Several datasets of Thai handwriting have been published. Sae-Tang and Methasate introduced a Thai online and offline handwritten character corpus in 2004 [14]. The online handwritten character corpus contains more than 44,000 handwriting samples. The images were collected using a program developed for a WACOM 6 × 8 tablet used by 63 different writers who entered Thai characters, English characters, and special symbols. The characters written include: (1) 79 patterns of Thai consonants, vowels, tones and digit characters; (2) 62 patterns of English uppercase, lowercase, and digit characters; and (3) 15 patterns of special symbols. This offline handwritten character corpus contains handwritten isolated characters, words, and sentences, and 14,000 long samples from 143 different writers. The handwritten isolated character set contains 79 patterns of consonants, vowels, tones, and digits. The word set includes names of 76 Thai provinces and 21 Thai digits. The sentence sets include 16 Thai digits and 3 Thai general articles. A new Thai handwriting dataset, ALICE-THI, was published in 2015 [15]. This dataset was collected to support research on handwritten character recognition using local gradient feature descriptors. ALICE-THI consists of 13,130 training samples and 1360 test samples, 44 consonants, 17 vowels, 4 tones, and 3 symbols. The ALICE-THI handwritten Thai digit dataset contains 8555 training samples and 1000 test samples, for 9555 samples.
It is common knowledge that a large dataset, in terms of the number of images, can help achieve better accuracy when using deep learning techniques [16,17,18]. The construction of a good handwriting dataset, which is comprehensive, has enough variety and is large enough for suitable training of deep learning algorithms. The lack of a diverse dataset of handwritten Thai scripts is problematic for a researcher working on Thai handwriting recognition. Another problem with existing datasets is that they cannot be easily compared. Therefore, Thai handwriting research is not progressing as quickly as it should. These issues inspired us to construct a new dataset to foster more Thai handwriting recognition research.

### DIRECTION 1
In the records, copy the lines starting with the line containing "Point to the Duffin" and going on through the line containing "[x=153, y=92]". Leave the pictures out of your copy.

[Records on locating words and elements]
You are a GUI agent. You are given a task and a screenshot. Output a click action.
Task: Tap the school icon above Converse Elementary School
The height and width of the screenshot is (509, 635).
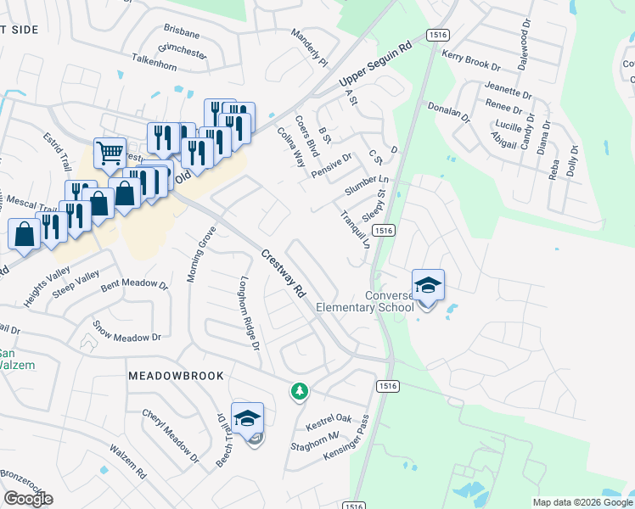(x=428, y=285)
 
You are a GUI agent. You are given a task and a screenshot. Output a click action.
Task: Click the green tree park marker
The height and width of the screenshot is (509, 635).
(x=299, y=391)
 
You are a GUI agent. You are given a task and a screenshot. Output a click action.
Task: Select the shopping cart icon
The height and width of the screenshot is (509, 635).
(x=110, y=154)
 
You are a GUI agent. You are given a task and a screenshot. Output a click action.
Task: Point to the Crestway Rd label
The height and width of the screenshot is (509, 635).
(x=283, y=272)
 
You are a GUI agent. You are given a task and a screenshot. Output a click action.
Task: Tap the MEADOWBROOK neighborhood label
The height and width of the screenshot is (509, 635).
(x=176, y=375)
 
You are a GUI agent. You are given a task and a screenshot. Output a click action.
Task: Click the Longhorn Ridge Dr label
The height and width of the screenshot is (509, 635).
(x=248, y=313)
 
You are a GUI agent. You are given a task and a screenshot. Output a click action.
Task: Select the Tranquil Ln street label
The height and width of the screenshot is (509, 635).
(x=355, y=229)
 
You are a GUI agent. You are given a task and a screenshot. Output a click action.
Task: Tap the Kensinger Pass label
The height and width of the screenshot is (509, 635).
(x=346, y=444)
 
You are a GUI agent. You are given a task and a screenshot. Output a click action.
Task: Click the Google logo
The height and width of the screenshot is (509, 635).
(x=28, y=498)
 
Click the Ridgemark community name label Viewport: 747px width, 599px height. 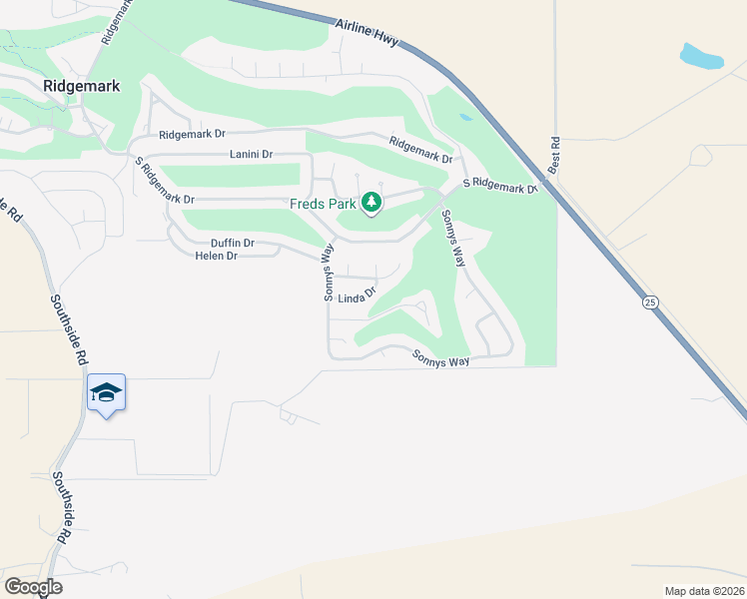coord(82,87)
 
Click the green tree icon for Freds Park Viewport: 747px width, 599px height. coord(372,204)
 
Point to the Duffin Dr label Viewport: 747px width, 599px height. coord(233,243)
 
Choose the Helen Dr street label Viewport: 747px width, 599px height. coord(217,256)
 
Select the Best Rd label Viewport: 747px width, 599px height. coord(555,155)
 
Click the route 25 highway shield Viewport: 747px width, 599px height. coord(650,301)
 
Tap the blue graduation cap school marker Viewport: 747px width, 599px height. coord(106,393)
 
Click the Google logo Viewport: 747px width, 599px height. coord(33,587)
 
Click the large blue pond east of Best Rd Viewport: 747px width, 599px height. coord(701,56)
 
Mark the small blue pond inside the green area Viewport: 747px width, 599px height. coord(465,117)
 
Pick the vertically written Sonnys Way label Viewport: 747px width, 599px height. coord(327,274)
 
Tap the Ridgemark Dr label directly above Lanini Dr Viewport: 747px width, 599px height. coord(193,135)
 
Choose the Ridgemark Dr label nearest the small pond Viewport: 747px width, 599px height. coord(420,150)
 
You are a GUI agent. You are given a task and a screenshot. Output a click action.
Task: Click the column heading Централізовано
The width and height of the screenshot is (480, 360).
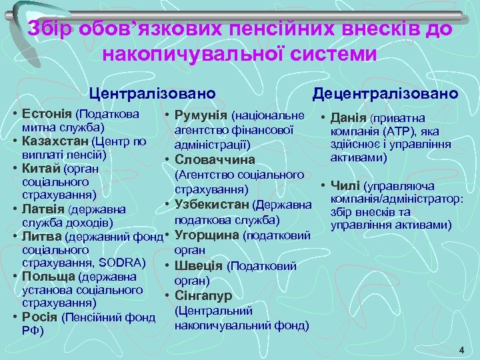[x=153, y=92]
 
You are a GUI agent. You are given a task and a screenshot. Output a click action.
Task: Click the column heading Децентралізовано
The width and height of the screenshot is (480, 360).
[x=386, y=92]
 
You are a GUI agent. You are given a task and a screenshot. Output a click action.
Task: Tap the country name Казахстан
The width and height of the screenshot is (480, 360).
[x=56, y=141]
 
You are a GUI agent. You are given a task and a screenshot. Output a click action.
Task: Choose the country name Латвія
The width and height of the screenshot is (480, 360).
[x=43, y=209]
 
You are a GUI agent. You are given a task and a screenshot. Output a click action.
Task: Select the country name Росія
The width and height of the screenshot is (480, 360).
[x=40, y=317]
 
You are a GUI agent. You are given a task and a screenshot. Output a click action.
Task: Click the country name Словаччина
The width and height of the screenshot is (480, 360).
[x=215, y=159]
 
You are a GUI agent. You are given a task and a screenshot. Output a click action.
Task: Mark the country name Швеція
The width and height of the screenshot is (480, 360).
[x=199, y=265]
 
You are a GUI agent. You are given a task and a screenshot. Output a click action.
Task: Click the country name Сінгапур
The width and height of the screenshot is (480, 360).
[x=203, y=295]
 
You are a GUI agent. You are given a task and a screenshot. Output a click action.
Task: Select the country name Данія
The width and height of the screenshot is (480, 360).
[x=349, y=118]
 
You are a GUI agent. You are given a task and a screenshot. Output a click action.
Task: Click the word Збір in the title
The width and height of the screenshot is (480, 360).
[x=53, y=30]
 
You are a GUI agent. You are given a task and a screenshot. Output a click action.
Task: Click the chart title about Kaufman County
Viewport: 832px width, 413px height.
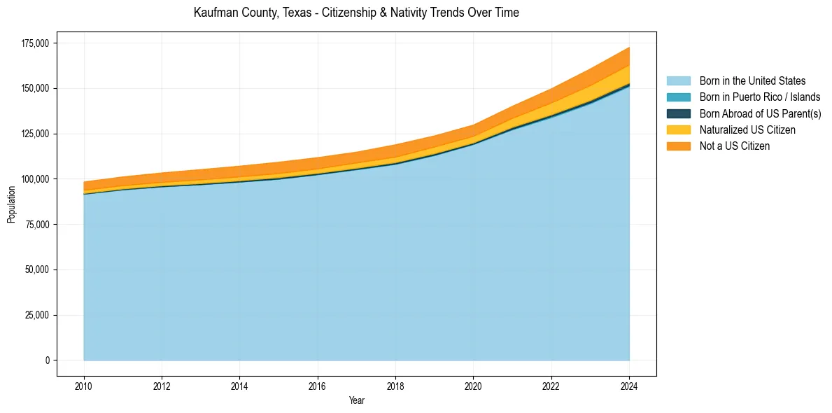(356, 13)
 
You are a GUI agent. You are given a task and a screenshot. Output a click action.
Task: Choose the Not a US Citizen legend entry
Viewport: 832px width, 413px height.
(735, 146)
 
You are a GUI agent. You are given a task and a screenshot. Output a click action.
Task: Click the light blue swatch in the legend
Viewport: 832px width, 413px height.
(678, 81)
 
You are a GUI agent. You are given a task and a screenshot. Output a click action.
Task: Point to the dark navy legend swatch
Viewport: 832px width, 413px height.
(678, 113)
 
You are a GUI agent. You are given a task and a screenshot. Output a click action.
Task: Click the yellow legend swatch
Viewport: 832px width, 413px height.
(678, 130)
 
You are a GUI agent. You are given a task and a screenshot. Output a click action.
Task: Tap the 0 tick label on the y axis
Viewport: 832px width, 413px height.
(48, 360)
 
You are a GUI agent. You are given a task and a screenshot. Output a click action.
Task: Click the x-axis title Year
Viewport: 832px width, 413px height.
(356, 401)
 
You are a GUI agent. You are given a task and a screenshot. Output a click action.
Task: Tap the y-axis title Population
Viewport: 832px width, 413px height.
(11, 204)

### DIRECTION 2
According to the passage on Thai handwriting datasets, how many different writers contributed to the offline handwritten character corpus?

### COMPLETE ANSWER 1
Point to the Duffin Dr label Viewport: 747px width, 599px height. coord(233,243)
 
Choose the Helen Dr street label Viewport: 747px width, 599px height. coord(217,256)
 
Select the Best Rd label Viewport: 747px width, 599px height. coord(555,155)
 
Click the route 25 highway shield Viewport: 747px width, 599px height. coord(650,301)
 
Tap the blue graduation cap school marker Viewport: 747px width, 599px height. coord(106,393)
 
Click the Google logo Viewport: 747px width, 599px height. coord(33,587)
 
Click the large blue pond east of Best Rd Viewport: 747px width, 599px height. coord(701,56)
 
Mark the small blue pond inside the green area Viewport: 747px width, 599px height. coord(465,117)
 
Pick the vertically written Sonnys Way label Viewport: 747px width, 599px height. coord(327,274)
 
Tap the Ridgemark Dr label directly above Lanini Dr Viewport: 747px width, 599px height. coord(193,135)
 
Choose the Ridgemark Dr label nearest the small pond Viewport: 747px width, 599px height. coord(420,150)
 
You are a GUI agent. You are given a task and a screenshot. Output a click action.
Task: Click the column heading Централізовано
The width and height of the screenshot is (480, 360).
[x=153, y=92]

### COMPLETE ANSWER 2
143 writers.